交渉のパターンを知り、望む利益を得る


パートナーコンサルタント 三枝 元(中小企業診断士)

 経営者の方であれば、顧客、仕入れ先、金融機関、業者などと交渉する機会が多々あるかと思います。交渉が上手な方もいれば、そうでないという方もおられるかと思います。交渉というと、どうしても個人の経験や性格に依る部分が大きいように思われますが、基本的なセオリーを知っていれば、どなたでも上手に対応することができます。

◆3つの交渉パターン

交渉にあたり、まず「この交渉はどのパターンなのか」把握することが必要です。

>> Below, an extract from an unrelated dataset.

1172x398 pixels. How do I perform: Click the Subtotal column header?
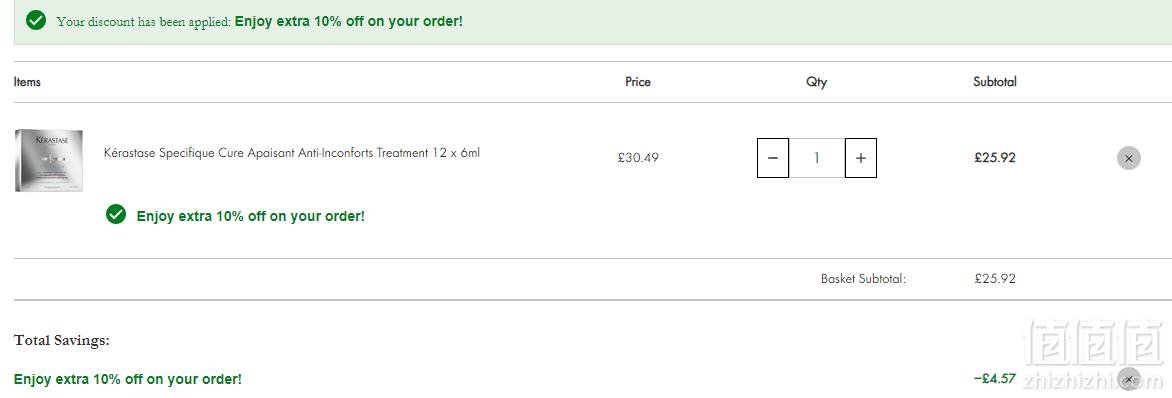pyautogui.click(x=995, y=82)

交渉には、次の3つのパターンがあります。

(1)分配型交渉

⇒限られたパイをめぐって、相互が自分の取り分(利益)の最大化を図るために行う交渉

自分が得をすれば相手は必ず損をするし、相手が得をすれば自分は必ず損をするというパターンです。価格交渉では、安い価格になれば買い手が得をし、売り手は損をします。

(2)利益交換型交渉

⇒パイが限られている状況で「自分が重要でない部分は譲り、その代わり自分にとっては重要だが相手にとっては重要でないものを引き出す」というもの

仮に、売り手には「代金をその場で現金で欲しい」というニーズがあり、買い手には「できるだけ安く買いたい」というニーズがあったとします。この場合、売り手側が多少価格を安くする代わりに、買い手側からその場での現金支払いを求めるという交渉が成り立ちます。

(3)創造的問題解決型交渉

⇒「交渉当事者が協力し合ってパイを拡大する」というもの

パイを拡大すれば、互いの取り分は大きくなります。逆にいえば、パイが限られている(あるいは小さくなりつつある)場合には、奪い合いは熾烈になり、合意を図ることが難しくなります。創造的問題解決型交渉の例としては、企業間の連携があります。争うのではなく共同で事業を行うことで、全体の利益を高める(その結果、自社の利益を高める)ことができます。